In the last quarter century, the nomadic pastoral areas on the Tibetan Plateau have seen far-reaching changes.  These changes are radically transforming age-old livestock production methods, land-use practices and the socio-economic fabric of Tibetan society.  Many rangelands that used to be managed communally by tribes or groups of nomads have been privatized, allocated to individual households and fenced.  Conflicts over grazing rights and water have led to “range wars” in some areas.  Fences have curtailed seasonal movements of nomads’ livestock, leading to overgrazing in many places.  Fences have also triggered conflicts with wildlife, especially Tibetan wild ass and antelope.  
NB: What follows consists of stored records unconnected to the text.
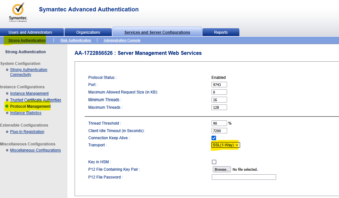This screenshot has width=339, height=198.
Task: View Instance Statistics page
Action: 26,113
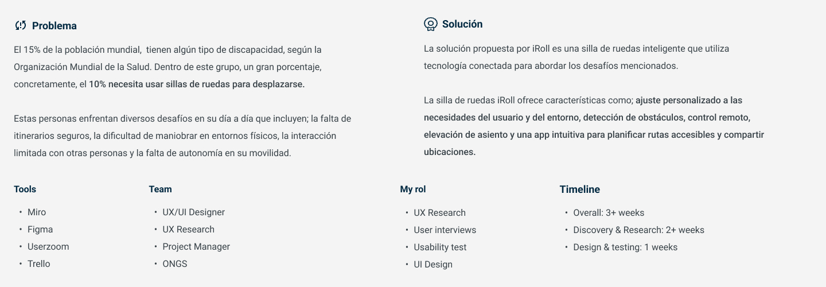Click the Problema heading

point(54,26)
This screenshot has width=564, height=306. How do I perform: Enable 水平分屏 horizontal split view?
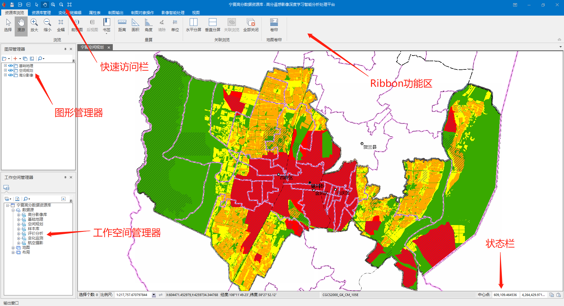tap(193, 26)
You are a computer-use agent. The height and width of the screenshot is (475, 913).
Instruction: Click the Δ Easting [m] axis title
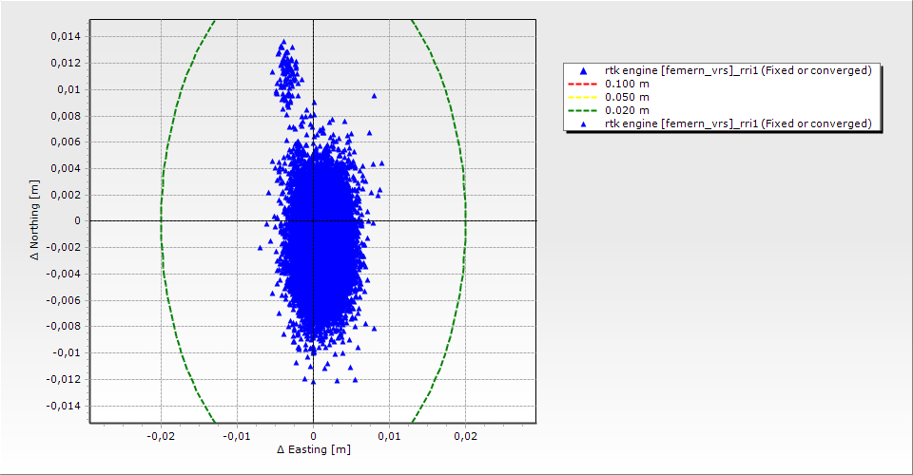tap(314, 449)

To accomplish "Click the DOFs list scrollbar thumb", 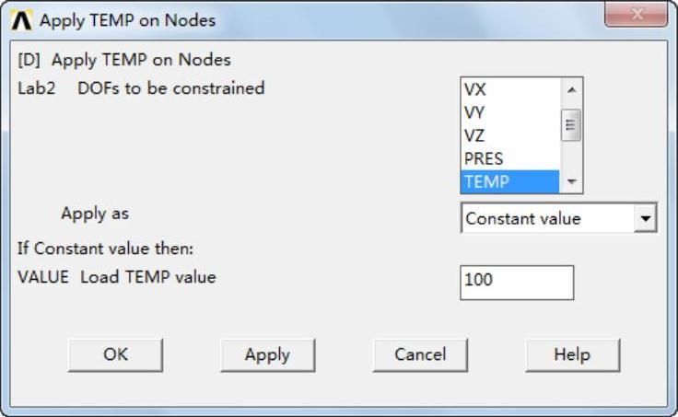I will point(571,123).
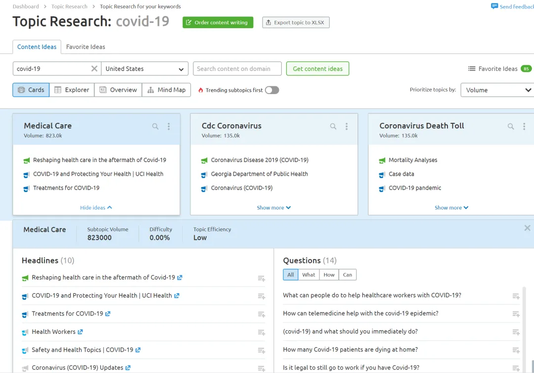Screen dimensions: 534x373
Task: Filter questions by What
Action: point(309,275)
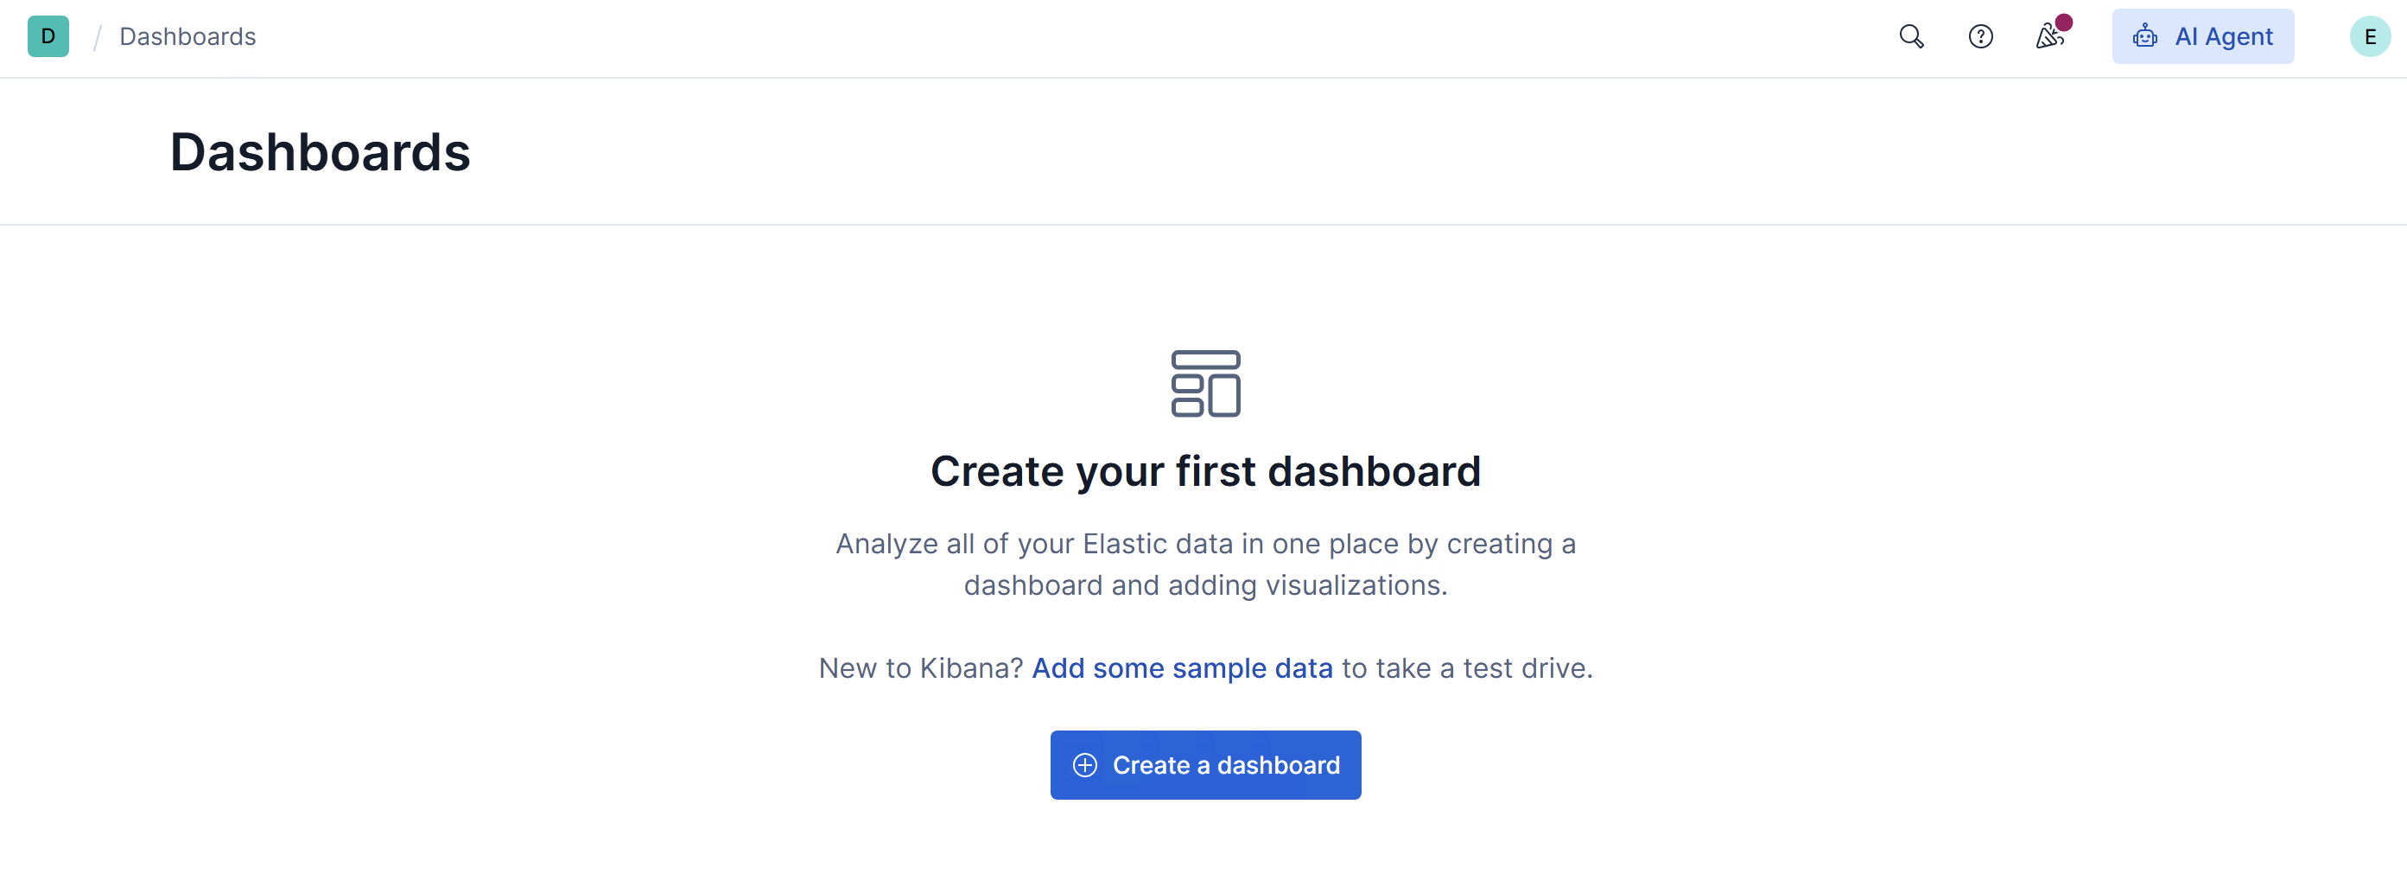The width and height of the screenshot is (2407, 887).
Task: Click the breadcrumb slash separator
Action: (x=96, y=37)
Chinese authorities, concerned with environmental degradation, are moving nomads out of the grasslands and settling them in towns, but Tibetan nomads are often ill equipped for this new type of existence, lacking the education and skills to find gainful employment.  What happens when nomads are forced to settle and move into towns?  Is their indigenous knowledge of the rangelands and livestock lost?  Is their relationship with the environment severed?  These are important questions that require answers in order to develop the rangelands of the Tibetan Plateau in a sustainable manner and in ways that are sensitive to the needs and desires of the Tibetan nomads.

There will be a great and tragic emptiness if the irreplaceable Tibetan nomadic culture is transformed beyond recognition because of inappropriate policies and development interventions.   The survival of the Tibetan Plateau environment, with its globally strategic water resources and extensive rangelands providing livelihoods for millions of nomads and farmers depends on greater appreciation of Tibetan nomads and their worldview and a rethinking of current nomad settlement schemes.   It also requires new attitudes that view the landscape more holistically, with a greater sense of its intrinsic beauty as well as the economical value of its natural resources.  

Twelve hundred years ago, with remarkable prescience, Tibetans viewed their homeland as the “Heart of the World.”  A 9th century Tibetan document attests to the special significance Tibetans attributed to their land over one-thousand years ago:

This center of heaven,
This core of the earth,
This heart of the world,
Fenced round by snow,
The headland of all rivers,
Where the mountains are high and the land is pure.

The world now needs to ensure that the Tibetan Plateau remains healthy and continues to provide vital ecosystem services.  As a first step, we could begin to acknowledge the hallowed nature of the Tibetan landscape and start to treat it with a little more reverence and respect as Tibetan nomads have done for centuries.